[Python-Dev] Re: PEP 218 (sets); moving set.py to Lib
Guido van Rossum
guido@python.org
Thu, 29 Aug 2002 11:26:51 -0400
(How about limiting our lines to 72 characters?)
> > > Eliminate the binary sanity checks which verify for operators
> > > that 'other' is a BaseSet. If 'other' isn't a BaseSet, try using
> > > it, directly or by coercing to a set, as an iterable:
> > >
> > > >>> Set('abracadabra') | 'alacazam'
> > > Set(['a', 'c', 'r', 'd', 'b', 'm', 'z', 'l'])
> > >
> > > This improves usability because the second argument did not have
> > > to be pre-wrapped with Set. It improves speed, for some
> > > operations, by using the iterable directly and not having to
> > > build an equivalent dictionary.
> >
> > No. This has been proposed before. I think it's a bad idea, just as
> >
> > [1,2,3] + "abc"
> >
> > is a bad idea.
>
> I see the wisdom in preventing weirdness. The real motivation was
> to get sets.py to play nicely with other set implementations. Right
> now, it can only interact with instances of BaseClass. And, even if
> someone subclasses BaseClass, they currently *must* have a
> self._data attribute that is a dictionary. This prevents
> non-dictionary based extensions.
I've thought of (and I think I even posted) a different way to
accomplish the latter, *if* *and* *when* it becomes necessary. Here
it is again:
- BaseSet becomes a true abstract class. I don't care if it has dummy
methods that raise NotImplementedError, but the set of operations it
stands for should be documented. I propose that it should stand for
only the published operations of ImmutableSet. Other set
implementations can then derive from BaseSet.

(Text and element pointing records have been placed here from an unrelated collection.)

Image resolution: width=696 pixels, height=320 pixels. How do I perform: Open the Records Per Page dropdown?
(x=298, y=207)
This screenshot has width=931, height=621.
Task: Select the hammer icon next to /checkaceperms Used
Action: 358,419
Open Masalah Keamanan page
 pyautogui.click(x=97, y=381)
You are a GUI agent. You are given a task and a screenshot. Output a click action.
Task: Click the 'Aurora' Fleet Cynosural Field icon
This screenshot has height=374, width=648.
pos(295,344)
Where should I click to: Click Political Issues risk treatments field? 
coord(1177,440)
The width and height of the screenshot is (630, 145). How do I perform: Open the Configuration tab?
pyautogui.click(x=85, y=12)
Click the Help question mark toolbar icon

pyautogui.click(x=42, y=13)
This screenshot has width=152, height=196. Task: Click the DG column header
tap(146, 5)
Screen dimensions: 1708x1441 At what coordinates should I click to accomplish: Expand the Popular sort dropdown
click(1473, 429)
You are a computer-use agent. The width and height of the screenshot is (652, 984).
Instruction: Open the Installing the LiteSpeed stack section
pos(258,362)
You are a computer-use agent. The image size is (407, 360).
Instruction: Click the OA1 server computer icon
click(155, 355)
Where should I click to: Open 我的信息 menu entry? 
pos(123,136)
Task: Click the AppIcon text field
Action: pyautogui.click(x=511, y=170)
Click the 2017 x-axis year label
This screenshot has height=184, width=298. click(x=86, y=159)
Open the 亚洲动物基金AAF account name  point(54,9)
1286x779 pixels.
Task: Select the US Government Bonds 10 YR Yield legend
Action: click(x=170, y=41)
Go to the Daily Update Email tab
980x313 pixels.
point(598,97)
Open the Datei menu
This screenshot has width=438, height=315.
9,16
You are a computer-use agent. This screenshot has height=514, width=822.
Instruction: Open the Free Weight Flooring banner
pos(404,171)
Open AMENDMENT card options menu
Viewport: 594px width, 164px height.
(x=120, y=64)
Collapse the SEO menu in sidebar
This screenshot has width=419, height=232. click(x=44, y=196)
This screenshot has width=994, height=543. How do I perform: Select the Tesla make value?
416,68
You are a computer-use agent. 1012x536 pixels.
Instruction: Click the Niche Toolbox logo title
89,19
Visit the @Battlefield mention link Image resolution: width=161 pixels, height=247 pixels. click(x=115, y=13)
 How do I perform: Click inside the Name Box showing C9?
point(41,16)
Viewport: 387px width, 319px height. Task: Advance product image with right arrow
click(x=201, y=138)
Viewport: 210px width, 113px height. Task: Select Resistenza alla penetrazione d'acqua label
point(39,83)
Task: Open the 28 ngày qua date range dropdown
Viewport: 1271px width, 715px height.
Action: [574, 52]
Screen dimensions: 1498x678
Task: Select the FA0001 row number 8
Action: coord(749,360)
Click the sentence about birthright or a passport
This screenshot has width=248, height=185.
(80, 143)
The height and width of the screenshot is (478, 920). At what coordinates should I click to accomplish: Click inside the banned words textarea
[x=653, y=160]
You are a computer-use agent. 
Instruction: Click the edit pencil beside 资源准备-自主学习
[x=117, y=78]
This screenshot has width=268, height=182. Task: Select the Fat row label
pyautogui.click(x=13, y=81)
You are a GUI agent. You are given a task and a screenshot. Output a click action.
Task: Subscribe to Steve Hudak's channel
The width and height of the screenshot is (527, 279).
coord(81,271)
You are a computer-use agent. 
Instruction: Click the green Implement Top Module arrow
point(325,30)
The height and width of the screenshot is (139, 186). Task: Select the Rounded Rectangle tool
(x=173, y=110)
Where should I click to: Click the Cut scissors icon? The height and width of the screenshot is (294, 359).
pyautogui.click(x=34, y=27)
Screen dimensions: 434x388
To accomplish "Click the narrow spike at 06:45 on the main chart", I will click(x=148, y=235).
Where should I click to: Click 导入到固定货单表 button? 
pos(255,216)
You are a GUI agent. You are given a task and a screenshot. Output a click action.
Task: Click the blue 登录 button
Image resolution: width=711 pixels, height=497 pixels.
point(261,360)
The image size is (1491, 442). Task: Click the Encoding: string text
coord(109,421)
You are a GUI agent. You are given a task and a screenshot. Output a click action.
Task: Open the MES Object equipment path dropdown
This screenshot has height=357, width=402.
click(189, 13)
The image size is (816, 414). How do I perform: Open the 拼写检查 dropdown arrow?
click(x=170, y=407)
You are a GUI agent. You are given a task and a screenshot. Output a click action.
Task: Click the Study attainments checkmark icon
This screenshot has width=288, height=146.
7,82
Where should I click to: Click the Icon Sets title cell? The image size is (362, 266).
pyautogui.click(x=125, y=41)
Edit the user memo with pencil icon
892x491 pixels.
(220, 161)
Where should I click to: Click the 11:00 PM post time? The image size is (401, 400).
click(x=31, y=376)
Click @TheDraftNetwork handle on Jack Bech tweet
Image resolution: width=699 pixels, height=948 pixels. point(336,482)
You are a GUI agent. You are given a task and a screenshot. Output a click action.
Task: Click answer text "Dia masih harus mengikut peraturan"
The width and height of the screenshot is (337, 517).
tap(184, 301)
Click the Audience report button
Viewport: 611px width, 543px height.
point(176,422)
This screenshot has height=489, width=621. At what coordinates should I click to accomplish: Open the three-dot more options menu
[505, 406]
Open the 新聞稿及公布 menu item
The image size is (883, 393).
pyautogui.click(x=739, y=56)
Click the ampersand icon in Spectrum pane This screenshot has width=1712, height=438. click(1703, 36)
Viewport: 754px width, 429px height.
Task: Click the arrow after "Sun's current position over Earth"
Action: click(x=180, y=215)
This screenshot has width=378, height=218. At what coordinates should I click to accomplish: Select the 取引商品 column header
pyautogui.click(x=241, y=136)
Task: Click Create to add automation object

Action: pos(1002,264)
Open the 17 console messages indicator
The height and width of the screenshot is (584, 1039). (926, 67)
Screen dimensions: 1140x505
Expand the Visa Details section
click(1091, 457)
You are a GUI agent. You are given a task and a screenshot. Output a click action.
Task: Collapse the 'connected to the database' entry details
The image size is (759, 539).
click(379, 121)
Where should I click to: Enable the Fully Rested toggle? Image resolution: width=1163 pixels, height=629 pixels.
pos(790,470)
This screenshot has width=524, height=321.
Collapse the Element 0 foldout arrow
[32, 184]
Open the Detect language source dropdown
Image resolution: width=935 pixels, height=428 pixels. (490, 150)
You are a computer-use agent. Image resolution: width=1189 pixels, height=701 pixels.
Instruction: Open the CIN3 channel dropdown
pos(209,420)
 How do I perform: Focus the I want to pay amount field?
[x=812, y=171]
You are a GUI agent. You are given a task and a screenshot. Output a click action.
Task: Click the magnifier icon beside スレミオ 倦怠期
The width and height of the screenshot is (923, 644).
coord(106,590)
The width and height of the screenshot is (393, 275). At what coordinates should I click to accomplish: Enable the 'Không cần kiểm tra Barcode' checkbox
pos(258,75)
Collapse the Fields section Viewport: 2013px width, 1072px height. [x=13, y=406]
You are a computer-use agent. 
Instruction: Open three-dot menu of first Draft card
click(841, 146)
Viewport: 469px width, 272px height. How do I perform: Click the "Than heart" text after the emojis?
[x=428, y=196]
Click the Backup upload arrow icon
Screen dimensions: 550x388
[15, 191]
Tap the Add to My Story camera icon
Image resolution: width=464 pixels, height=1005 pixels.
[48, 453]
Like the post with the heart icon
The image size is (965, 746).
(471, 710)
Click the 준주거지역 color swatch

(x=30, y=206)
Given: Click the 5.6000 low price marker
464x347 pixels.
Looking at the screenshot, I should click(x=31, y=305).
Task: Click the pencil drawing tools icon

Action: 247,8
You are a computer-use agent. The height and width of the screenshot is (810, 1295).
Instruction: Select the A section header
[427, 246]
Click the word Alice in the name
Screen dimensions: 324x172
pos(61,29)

- The implementation currently in BaseSet is moved to a new internal
class, e.g. _CoreSet, which derives from BaseSet.
- Set and ImmutableSet derive from _CoreSet.
- The binary operators (and sundry other places as needed) make *two*
checks for the 'other' argument:
- If it is a _CoreSet instance, do what's currently done, taking a
shortcut knowing the implementation.
- Otherwise, if it is a BaseSet instance, implement the operation
using only the published set API.
Example:
def __or__(self, other):
if isinstance(other, _CoreSet):
result = self.__class__(self._data)
result._data.update(other._data)
return result
if isinstance(other, BaseSet):
result = self.__class__(self._data)
result.update(other)
return NotImplemented
This effectively makes BaseSet a protocol. I realize that there is
some resistance to using inheritance from a designated abstract base
class as a way to indicate that a class implements a given protocol;
but since we don't have other solutions in place, I think this is a
reasonable solution. Trying to sniff whether the other argument
implements a set protocol by testing the presence of specific APIs
seems awkward, especially since most set APIs (__or__ etc.) are
heavily overloaded by types that aren't sets at all.
> > > Have ImmutableSet keep a reference to the original iterable.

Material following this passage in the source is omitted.